Brief: Your reply should hold only the lines from the records below where "output" occurs.

Records for the task:
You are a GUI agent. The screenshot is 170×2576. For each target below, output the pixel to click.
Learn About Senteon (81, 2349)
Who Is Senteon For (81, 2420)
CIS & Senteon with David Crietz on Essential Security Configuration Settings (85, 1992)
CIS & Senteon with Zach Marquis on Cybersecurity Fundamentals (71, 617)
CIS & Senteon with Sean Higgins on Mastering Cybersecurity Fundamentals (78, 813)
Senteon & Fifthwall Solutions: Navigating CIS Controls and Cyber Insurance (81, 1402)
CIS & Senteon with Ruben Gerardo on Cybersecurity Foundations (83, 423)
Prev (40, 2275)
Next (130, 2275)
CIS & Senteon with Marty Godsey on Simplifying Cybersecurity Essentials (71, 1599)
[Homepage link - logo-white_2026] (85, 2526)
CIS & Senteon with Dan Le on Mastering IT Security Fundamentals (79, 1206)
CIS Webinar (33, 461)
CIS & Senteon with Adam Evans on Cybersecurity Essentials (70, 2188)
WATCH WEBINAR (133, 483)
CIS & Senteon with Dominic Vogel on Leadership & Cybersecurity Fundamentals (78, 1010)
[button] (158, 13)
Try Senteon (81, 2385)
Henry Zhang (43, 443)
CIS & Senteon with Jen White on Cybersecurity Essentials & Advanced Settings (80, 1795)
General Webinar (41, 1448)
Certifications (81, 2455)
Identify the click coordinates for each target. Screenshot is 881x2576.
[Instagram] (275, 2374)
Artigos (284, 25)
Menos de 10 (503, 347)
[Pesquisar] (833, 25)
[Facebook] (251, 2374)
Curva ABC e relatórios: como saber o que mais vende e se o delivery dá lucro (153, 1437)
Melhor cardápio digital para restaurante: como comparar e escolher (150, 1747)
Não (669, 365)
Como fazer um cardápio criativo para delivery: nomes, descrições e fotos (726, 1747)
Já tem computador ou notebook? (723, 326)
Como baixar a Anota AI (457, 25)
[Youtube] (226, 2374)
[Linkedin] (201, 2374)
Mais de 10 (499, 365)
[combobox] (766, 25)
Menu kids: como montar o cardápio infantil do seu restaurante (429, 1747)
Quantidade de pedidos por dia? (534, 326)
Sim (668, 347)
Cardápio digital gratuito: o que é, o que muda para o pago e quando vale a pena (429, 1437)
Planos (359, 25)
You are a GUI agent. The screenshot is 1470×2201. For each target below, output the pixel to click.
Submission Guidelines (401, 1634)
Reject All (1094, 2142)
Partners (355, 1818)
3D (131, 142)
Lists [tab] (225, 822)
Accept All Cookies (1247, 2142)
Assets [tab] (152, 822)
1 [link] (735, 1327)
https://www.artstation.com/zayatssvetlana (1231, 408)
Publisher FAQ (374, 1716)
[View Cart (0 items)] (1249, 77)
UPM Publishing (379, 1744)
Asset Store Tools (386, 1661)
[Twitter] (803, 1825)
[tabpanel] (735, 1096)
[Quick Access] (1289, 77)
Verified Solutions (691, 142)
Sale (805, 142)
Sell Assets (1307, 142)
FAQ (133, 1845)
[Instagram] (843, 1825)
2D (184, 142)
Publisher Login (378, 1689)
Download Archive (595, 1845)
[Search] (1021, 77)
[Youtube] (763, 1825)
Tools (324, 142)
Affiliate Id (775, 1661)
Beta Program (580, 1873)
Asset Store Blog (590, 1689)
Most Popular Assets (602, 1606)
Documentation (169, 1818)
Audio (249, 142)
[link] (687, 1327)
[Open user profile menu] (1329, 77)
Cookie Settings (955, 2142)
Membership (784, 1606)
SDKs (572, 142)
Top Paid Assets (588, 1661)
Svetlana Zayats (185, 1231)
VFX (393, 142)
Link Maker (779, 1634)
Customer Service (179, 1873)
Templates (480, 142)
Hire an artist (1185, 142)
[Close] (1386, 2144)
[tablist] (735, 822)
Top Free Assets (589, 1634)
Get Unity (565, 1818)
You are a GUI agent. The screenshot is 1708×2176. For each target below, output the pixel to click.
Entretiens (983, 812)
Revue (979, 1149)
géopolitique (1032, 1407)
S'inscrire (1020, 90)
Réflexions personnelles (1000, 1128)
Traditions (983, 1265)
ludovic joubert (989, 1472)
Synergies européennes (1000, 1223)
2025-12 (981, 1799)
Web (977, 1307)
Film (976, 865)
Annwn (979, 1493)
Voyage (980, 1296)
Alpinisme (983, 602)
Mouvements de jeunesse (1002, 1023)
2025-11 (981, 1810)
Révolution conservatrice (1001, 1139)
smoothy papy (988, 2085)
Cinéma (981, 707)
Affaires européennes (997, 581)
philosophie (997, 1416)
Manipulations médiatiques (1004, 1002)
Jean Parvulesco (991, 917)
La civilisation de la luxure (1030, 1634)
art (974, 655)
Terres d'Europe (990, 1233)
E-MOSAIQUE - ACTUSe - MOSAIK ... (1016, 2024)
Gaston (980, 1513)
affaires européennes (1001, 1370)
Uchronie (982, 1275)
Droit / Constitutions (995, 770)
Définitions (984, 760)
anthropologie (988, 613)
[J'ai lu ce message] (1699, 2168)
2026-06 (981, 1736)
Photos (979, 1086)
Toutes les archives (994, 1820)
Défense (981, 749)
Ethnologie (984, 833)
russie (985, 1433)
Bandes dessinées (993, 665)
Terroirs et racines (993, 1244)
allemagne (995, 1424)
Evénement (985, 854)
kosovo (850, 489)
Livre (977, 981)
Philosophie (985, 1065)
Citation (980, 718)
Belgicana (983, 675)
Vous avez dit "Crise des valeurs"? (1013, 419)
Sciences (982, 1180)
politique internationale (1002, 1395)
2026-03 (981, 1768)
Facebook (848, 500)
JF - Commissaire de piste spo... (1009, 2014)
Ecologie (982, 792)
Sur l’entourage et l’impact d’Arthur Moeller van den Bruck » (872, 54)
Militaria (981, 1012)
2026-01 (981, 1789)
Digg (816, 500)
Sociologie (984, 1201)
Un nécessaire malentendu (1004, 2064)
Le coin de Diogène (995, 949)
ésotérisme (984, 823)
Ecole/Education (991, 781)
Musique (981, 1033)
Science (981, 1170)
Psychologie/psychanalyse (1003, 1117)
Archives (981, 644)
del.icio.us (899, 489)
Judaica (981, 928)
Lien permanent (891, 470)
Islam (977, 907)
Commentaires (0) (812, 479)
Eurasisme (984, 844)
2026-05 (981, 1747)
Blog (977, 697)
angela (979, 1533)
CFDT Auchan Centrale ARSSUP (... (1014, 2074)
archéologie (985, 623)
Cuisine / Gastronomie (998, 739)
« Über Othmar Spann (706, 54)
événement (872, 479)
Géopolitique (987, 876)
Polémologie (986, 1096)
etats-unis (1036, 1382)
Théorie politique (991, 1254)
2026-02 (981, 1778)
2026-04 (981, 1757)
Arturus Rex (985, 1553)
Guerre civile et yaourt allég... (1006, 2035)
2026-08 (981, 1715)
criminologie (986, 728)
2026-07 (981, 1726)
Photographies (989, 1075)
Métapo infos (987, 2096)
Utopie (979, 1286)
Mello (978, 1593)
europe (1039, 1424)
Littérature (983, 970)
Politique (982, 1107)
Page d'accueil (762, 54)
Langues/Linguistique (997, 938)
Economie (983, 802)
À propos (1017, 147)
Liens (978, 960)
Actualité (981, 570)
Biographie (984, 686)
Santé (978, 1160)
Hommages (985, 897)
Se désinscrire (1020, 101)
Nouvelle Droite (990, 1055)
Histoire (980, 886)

Task result:
You are a GUI agent. The screenshot is 170×2576. For each target below, output the pixel to click.
You are a GUI agent. The screenshot is 1470×2201. For each target below, output the pixel to click.
You are a GUI agent. The screenshot is 1708×2176. For each target below, output the pixel to click.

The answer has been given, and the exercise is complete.